Yearly – upgrades demand extensive client resources
Upgrades happen once every year or two and IT resources are required for any version upgrade. These official releases encompass many changes in UI and functionality at once, they may take months to implement, require re-installation of the software or reconfiguration and typically require additional payments.
Data integrity (backups & restores)
Handled by the vendor
Backups are performed on a daily basis. The vendor also handles data corruption, disaster recovery and any other issues compromising the integrity of the data.
Handled by the client
Keeping the integrity of the data on-site is the responsibility of the client’s in-house IT team. On top of these resource requirements, it is harder to protect the data and easier for external parties to access it when stored on computers on-site.
Fees Predictable monthly fees
Ongoing predictable monthly fees that incorporate the ongoing dedicated resources for maintenance, support, upgrades etc.
Large lump sum with additional fees for upgrades & support
Large initial set-up cost and sporadic additional costs for upgrades, new modules etc.
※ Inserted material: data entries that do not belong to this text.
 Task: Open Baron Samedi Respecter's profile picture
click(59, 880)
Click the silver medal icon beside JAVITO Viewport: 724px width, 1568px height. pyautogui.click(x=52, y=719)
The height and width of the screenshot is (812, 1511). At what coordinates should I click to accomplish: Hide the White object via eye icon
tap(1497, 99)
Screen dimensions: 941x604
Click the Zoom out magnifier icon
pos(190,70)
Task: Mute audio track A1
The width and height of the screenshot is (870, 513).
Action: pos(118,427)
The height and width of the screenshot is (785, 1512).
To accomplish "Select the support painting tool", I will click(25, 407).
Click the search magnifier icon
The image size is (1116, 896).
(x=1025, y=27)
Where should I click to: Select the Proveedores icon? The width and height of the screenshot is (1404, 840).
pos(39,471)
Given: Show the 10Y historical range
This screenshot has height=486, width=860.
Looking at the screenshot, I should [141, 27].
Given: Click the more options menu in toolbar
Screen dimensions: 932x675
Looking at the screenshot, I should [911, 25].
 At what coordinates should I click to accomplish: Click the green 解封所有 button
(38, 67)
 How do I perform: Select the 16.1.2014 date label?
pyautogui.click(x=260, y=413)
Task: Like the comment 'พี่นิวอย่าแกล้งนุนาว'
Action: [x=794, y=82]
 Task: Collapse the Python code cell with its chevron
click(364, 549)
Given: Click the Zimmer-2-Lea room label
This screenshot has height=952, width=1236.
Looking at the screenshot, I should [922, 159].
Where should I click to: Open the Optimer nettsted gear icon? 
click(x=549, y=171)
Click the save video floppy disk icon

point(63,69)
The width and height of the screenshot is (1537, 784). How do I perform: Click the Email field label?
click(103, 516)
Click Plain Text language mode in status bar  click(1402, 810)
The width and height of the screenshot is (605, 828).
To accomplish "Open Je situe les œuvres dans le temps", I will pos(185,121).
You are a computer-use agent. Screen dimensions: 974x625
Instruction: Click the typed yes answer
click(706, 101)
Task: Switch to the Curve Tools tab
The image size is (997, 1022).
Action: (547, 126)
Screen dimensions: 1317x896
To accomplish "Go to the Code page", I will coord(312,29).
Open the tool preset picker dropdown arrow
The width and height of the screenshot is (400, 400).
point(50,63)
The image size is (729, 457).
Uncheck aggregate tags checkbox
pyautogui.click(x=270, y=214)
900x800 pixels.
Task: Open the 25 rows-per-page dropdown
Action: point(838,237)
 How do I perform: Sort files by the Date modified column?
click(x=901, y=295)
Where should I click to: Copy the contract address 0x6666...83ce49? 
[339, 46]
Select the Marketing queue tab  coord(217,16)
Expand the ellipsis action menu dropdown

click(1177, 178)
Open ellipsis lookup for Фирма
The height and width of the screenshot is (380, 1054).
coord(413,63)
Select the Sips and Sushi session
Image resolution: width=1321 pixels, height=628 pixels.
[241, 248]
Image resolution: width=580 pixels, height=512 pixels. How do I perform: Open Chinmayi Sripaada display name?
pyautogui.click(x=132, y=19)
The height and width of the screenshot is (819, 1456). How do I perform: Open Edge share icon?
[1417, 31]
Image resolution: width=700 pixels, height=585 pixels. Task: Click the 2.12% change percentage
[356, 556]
These upgrades also involve additional personnel costs (both vendor and client) for the setup, implementation, and testing.
Scale Automatic scaling
Fairly easy to scale since resources are allocated on demand, on the cloud, and support is always available
Limited scaling – owned by the client
Limited scaling within the current version deployed and the current hardware configuration.
Security State of the art security, compliance and privacy provided by the vendor
All security is handled by the vendor a tech company whose core business is cloud software and its security. Systems are very secure with user permissions, server security etc.
Handled by the client
Security is handled by the client, usually an agency or operator, that doesn’t have that expertise in-house.
Attracting new employees
A better interface is more appealing
Cloud-based SaaS solutions with a modern interface is what can help you attract new talent. Training and onboarding will be quicker too.
Legacy systems = no appeal
Legacy systems and UI will not appeal to new hires who are tech savvy and expect a consumer-like interface


When comparing SaaS and on-premises systems many factors should be taken into consideration and the decision which one offers the best fit for your organization depends heavily on the organization you belong to. As the world slowly shifts away from on-premises, SaaS and cloud-native systems with their agility, flexibility and low demand for in-house tech support become a thing of the present and more importantly the infrastructure of the future.